Glycine receptors are pentameric ligand-gated ion channels that mediate fast inhibitory neurotransmission throughout the nervous system. They have recently emerged as a target for chronic pain therapies due to their role in nociceptive signalling. N-arachidonyl glycine is an endogenous lipid found abundantly within the spinal cord that has been shown to modulate glycine receptors [1] and produce analgesia in animal models of chronic pain [2], however its mechanism of action remains unknown.
The aim of this study was to identify lipids that act as positive allosteric modulators of glycine receptors and characterise how this modulation occurs. A library of 32 acyl-amino acids was initially screened across human glycine receptors using two-electrode voltage clamp electrophysiology. Lipids containing a glycine head group conjugated to an unsaturated lipid tail cause significant potentiation when the double bonds to exists in the cis-conformation within the central region of the tail. From these structure activity relationships, a second series of lipids containing a benzyl-moiety within the centre of lipid tail were synthesised. This further improved the efficacy of lipid modulation by up to 6-fold and increased the potency of receptor activation by over 10-fold. C18 Ortho-benzyl glycine caused the greatest receptor potentiation – incurring a maximal potentiation of 1500% with an EC50 of 664 nM at the homomeric α1 receptor.

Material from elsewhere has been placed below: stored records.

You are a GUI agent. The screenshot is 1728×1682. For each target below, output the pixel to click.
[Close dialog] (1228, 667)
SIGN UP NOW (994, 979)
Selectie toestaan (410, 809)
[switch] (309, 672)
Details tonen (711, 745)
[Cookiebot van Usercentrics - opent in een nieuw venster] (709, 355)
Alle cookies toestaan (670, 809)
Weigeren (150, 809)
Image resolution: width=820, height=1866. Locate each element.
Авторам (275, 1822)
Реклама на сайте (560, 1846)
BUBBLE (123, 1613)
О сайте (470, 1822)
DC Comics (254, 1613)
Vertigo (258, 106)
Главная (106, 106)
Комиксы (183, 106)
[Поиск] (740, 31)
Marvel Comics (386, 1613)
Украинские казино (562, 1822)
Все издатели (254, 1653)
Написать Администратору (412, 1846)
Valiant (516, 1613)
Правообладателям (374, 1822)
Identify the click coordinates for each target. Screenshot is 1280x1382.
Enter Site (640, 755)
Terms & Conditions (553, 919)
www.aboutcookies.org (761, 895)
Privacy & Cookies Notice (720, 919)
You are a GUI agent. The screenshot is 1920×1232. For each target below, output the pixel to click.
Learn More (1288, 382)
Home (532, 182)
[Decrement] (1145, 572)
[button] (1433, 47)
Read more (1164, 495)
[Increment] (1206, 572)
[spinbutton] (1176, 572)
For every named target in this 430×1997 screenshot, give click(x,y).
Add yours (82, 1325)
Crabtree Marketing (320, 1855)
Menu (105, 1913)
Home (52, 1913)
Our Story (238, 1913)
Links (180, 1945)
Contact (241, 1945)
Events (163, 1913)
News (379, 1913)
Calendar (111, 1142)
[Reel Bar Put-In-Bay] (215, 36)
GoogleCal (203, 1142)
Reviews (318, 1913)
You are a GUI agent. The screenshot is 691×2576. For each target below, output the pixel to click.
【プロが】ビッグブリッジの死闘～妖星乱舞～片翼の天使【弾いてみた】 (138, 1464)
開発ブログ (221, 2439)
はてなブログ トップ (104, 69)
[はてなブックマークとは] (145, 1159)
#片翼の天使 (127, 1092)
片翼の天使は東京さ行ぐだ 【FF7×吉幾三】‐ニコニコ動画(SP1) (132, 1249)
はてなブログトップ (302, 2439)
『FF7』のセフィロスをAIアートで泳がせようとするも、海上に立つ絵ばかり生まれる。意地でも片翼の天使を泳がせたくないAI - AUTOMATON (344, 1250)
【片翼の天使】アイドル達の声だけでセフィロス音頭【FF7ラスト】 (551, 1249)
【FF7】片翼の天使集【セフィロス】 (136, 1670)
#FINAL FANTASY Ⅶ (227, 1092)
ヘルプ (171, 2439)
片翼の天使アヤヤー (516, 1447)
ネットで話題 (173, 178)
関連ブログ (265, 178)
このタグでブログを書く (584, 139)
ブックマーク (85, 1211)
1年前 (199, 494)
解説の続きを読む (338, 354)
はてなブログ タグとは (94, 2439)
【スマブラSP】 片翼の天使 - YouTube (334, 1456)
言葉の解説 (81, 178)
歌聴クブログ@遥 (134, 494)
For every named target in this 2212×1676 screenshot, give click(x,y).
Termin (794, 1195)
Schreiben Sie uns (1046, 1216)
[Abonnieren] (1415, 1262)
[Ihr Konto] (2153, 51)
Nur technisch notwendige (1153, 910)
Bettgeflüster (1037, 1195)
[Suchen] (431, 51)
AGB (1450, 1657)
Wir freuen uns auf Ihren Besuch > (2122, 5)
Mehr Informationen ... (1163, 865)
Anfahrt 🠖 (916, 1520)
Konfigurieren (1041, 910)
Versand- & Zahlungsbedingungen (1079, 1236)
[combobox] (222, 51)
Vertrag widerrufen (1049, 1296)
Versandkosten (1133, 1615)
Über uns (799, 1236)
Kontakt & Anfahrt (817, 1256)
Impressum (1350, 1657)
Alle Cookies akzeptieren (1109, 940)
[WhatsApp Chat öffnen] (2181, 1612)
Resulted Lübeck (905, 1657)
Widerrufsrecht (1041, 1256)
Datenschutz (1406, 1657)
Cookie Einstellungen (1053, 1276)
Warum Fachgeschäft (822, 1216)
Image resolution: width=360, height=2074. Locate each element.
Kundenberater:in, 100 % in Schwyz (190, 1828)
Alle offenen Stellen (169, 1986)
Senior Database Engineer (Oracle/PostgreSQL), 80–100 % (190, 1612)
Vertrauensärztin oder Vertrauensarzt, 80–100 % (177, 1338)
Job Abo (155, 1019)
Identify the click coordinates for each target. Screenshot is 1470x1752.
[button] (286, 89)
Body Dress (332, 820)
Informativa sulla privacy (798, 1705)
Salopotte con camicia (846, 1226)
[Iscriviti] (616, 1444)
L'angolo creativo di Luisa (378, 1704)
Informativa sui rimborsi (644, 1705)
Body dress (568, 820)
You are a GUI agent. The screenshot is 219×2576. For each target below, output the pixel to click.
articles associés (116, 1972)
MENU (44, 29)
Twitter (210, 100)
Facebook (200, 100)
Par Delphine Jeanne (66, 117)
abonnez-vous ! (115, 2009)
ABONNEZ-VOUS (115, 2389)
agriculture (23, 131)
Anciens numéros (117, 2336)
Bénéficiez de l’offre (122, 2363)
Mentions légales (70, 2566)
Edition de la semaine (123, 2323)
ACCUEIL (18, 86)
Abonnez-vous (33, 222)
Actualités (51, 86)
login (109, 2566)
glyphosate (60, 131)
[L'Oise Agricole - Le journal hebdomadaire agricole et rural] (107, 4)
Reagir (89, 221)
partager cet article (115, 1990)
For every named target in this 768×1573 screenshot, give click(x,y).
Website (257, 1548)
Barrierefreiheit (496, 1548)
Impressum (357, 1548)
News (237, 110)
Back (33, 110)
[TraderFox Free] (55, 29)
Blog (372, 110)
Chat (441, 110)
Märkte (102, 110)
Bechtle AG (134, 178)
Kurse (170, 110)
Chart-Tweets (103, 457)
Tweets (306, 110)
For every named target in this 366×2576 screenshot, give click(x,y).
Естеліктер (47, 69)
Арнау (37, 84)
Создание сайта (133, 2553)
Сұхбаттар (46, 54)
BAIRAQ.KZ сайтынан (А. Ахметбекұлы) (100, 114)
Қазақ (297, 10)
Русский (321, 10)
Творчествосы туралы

Molecular dynamic simulations of C18 ortho-benzyl glycine at the homomeric α1 receptor were conducted and indicated consistent binding within a cavity between transmembrane domains 1 and 4. The benzyl-moiety was found to pi-stack with a tryptophan residue on TM1 (W239), which faces a proline residue on TM4 (P404). This proline induces a kink in the transmembrane domain that impacts on receptor kinetics [3] which could be mechanistically responsible for the lipid’s modulatory activity. Mutagenesis and cryoEM techniques will be used to further explore this hypothesis.